======== 抽出テキスト ========

戦国武将に学ぶ「ビジネスに効く名言」15(1)リーダーが戒めるべきは… (2/2ページ)
甲斐の虎と呼ばれ戦国最強と言われる軍団を率いた信玄には、「人は城、人は石垣、人は堀、情けは味方、仇は敵なり」(武田信玄)という有名な言葉がある。ビジネス書などでも取り上げられることが多いこの名言は、部下それぞれの個性を見抜いて城や石垣になぞらえ、部下を信じることの大切さを言っている。
「人をばつかわず、わざをつかふぞ」(武田信玄)
信じられれば、それに応えようというのが人間。ダメ部下と切り捨てていては、本当にバカ上司になってしまうだろう。このことを400年も前に、信玄はそう言っている。
織田信長が本能寺で明智光秀に討たれた時、すかさず秀吉に天下取りを進言したという切れ者で、豊臣秀吉の軍師として知られる黒田官兵衛も、人材登用に関して主君=経営者に厳しい言葉を遺している。

======== 提供情報 ========

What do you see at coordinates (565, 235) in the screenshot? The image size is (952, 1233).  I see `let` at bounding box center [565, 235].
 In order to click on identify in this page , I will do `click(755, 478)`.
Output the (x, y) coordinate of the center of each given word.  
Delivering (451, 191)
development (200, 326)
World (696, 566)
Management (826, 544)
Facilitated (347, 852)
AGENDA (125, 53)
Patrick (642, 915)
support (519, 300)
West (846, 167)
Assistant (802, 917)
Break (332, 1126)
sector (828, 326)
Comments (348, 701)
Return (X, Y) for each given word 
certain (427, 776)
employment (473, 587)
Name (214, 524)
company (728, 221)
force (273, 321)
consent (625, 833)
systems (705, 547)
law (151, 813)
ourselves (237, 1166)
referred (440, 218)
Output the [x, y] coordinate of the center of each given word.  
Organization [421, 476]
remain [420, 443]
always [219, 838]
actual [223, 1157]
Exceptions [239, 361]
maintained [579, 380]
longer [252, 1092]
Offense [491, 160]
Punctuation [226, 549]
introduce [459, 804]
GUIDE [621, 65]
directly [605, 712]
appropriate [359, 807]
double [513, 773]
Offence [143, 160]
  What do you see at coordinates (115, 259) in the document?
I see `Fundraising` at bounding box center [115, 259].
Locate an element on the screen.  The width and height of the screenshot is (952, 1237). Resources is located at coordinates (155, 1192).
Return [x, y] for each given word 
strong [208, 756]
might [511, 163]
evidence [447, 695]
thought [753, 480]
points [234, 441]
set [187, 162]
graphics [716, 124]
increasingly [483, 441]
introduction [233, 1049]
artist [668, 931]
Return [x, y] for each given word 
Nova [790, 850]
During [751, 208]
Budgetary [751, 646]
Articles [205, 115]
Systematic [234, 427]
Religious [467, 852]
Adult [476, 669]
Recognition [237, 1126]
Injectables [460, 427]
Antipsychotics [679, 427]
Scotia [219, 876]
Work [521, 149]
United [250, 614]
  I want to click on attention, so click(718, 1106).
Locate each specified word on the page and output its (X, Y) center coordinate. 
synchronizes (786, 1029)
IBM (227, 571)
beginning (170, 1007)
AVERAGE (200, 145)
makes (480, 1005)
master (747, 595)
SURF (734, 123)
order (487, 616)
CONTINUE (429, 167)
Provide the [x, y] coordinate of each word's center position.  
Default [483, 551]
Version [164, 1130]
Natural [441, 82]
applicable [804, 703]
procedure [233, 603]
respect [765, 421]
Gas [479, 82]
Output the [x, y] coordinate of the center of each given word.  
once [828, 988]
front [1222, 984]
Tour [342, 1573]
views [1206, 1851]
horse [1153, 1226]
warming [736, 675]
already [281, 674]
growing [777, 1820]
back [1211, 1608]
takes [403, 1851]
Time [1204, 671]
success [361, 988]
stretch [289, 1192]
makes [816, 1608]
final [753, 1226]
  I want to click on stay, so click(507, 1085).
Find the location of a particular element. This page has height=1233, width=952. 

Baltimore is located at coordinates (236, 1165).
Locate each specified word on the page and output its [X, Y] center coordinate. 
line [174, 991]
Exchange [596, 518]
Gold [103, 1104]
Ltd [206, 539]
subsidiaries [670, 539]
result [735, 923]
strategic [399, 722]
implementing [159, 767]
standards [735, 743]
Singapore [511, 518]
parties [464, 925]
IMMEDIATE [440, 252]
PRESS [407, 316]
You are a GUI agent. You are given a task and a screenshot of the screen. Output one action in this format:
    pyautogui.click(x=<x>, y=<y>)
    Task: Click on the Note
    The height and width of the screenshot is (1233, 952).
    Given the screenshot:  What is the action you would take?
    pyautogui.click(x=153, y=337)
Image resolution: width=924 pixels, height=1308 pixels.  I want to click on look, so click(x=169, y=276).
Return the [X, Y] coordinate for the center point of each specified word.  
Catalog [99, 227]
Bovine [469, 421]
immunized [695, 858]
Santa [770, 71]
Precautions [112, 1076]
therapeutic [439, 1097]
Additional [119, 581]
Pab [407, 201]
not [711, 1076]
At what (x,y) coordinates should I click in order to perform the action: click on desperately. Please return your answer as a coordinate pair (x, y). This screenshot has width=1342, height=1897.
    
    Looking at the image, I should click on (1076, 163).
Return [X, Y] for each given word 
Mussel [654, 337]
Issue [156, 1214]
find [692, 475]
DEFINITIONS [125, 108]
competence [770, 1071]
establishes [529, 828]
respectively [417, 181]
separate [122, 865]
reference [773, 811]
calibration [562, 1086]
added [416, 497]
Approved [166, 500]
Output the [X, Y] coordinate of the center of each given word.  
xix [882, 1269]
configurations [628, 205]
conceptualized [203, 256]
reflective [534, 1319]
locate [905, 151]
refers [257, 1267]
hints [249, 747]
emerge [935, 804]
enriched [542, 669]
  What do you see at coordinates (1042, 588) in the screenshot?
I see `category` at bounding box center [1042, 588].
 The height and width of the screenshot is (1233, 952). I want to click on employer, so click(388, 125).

========

▶ 問題文
戦国武将の名言を扱う記事に出てくる人物名をすべて挙げよ。同じ人物は一度だけ書くこと。

▶ 解答
武田信玄、織田信長、明智光秀、豊臣秀吉、黒田官兵衛